Minima value of a function

Question

Let $f$ be a function $f: \mathbb R \to \mathbb R$. $f$ defined by $$f(x) = |\cos(x)|^3 + |\sin(x)|^3$$

How can I show $f$ has a minimum value, positive and smaller than $1$?

Answer 1

$$f(x) = |\cos x|^3+|\sin x|^3$$

The triangle inequality tells us that $|a|+|b|\geq |a+b|$

So $$f(x) = |\cos x|^3+|\sin x|^3 = |\cos^3x|+|\sin ^3x|\geq|\sin ^3x+\cos^3x|$$

Consider $g(x) = |\sin ^3x+\cos^3x|$

Clearly $g(x) \geq 0$

$\sin ^3 x+\cos^3x=0\implies \tan^3x=-1\implies \tan x=-1\implies x=-\frac{\pi}{4}$

So the minimum of $g(x)$ is $0$.

Therefore we have $f(x)\geq 0$. If we can show that $f(x) \neq 0$, and $\exists a\quad\text{such that}\quad 0<f(a)<1$, then we are done.

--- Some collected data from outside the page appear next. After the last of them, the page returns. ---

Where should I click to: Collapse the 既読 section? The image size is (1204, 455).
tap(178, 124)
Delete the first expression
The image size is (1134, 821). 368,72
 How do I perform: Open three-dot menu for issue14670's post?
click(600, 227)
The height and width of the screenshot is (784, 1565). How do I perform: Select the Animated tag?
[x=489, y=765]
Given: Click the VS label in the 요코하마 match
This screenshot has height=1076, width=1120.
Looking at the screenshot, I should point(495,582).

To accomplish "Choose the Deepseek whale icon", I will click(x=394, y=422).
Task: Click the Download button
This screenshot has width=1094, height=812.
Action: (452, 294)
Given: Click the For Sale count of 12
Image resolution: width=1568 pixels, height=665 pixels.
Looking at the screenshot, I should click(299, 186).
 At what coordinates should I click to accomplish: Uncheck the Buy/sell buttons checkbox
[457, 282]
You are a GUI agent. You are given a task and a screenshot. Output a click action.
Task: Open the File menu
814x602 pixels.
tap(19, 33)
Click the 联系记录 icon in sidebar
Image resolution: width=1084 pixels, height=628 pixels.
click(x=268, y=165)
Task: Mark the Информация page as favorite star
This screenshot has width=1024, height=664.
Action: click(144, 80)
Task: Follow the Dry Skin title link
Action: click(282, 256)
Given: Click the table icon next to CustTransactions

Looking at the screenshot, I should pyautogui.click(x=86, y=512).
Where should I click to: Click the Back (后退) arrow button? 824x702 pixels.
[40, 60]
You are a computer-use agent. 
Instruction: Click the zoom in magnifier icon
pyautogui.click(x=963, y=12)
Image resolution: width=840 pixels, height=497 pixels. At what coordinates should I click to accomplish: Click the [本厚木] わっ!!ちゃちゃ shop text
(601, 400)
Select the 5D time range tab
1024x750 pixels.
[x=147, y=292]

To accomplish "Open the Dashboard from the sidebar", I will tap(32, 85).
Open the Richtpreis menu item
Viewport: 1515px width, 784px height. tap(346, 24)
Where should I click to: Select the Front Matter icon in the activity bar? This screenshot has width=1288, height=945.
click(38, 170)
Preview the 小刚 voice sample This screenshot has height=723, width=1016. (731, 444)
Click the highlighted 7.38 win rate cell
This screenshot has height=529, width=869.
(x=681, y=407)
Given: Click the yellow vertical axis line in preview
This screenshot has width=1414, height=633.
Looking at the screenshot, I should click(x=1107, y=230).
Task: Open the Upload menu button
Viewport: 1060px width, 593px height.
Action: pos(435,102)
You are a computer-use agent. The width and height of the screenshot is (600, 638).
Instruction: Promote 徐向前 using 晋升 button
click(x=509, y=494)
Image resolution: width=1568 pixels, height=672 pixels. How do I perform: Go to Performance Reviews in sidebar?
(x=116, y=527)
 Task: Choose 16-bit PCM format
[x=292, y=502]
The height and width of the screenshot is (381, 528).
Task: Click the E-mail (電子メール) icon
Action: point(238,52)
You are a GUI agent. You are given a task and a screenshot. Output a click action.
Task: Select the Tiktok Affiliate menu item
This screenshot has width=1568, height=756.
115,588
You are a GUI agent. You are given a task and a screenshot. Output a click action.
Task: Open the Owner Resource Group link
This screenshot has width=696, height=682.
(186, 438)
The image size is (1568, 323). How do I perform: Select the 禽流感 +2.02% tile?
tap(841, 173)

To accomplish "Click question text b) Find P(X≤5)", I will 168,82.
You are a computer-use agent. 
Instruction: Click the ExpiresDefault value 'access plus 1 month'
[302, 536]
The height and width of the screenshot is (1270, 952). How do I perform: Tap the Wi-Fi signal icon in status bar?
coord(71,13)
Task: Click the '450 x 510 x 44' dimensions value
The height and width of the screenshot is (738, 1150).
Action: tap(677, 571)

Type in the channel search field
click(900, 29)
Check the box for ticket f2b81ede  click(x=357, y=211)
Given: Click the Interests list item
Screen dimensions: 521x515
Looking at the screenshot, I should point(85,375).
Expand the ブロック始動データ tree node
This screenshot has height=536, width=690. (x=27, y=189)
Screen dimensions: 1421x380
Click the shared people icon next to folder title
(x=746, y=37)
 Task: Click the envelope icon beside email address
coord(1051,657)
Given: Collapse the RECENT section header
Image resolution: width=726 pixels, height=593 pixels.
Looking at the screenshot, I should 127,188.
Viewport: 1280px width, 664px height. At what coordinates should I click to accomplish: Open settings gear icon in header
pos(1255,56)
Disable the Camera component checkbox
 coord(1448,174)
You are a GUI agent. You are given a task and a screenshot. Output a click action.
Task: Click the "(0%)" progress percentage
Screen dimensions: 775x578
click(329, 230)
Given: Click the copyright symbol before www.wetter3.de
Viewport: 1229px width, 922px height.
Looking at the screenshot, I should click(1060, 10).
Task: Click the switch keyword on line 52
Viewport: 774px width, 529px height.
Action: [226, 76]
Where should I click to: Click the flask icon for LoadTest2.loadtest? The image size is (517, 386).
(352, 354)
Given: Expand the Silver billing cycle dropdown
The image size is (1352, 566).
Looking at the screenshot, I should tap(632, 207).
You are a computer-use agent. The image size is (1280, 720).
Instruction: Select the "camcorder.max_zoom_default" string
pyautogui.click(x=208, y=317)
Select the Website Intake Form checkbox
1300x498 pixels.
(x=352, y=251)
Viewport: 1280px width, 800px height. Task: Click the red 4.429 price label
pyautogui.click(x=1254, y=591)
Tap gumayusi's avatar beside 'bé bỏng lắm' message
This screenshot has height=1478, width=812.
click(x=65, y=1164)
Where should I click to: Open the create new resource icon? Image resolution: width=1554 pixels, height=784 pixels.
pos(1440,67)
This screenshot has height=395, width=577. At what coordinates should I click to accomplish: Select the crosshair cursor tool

$0<f(\frac{\pi}{4}) =\frac{\sqrt{2}}{2}<1$

Suppose for contradiction that $\exists b\quad\text{such that} \quad f(b)=0$

$|\sin b |^3=-|\cos b|^3\implies |\sin b|=-|\cos b|\implies \sin^2 b-\cos ^2b =0$

But we have the identity which holds $\forall \theta\in\mathbb{R}:\quad\sin^2\theta+\cos^2\theta=1$

Taking $\theta =b$, and then summing the two equations we get:

$2\sin^2b = 1\implies \sin b=\pm\frac{1}{\sqrt{2}}$. Substituting in the resulting values of $b$, we get $f(b)\neq 0$ which is a contradiction. Therefore we have proved that $f(x)>0$ and $\exists a\in\mathbb{R}: 0<f(a)<1$ - i.e. the minimum of $f(x)$ is positive and less than $1$.

Answer 2

Hint: If $a,b \geq 0$ then

$$\left(\dfrac{a^3+b^3}{2}\right)^{1/3}\geq \left(\dfrac{a^2+b^2}{2}\right)^{1/2}$$

Answer 3

Hint:

You can suppose $0\le x\le\pi/2$. The problem comes down to finding the minimum of $$\cos^3x+\sin^3x=(\cos x+\sin x)(\cos^2x-\sin x\cos x+\sin^2x)=\sqrt2\sin\bigl(x+\tfrac\pi4\bigr)\bigl(1-\tfrac12\sin2x\bigr).$$ On the interval $(0,\pi/2)$, $\sin\bigl(x+\tfrac\pi4\bigr)\ge\frac{\sqrt2}2$ and $\;1-\frac12\sin2x\ge\frac12$.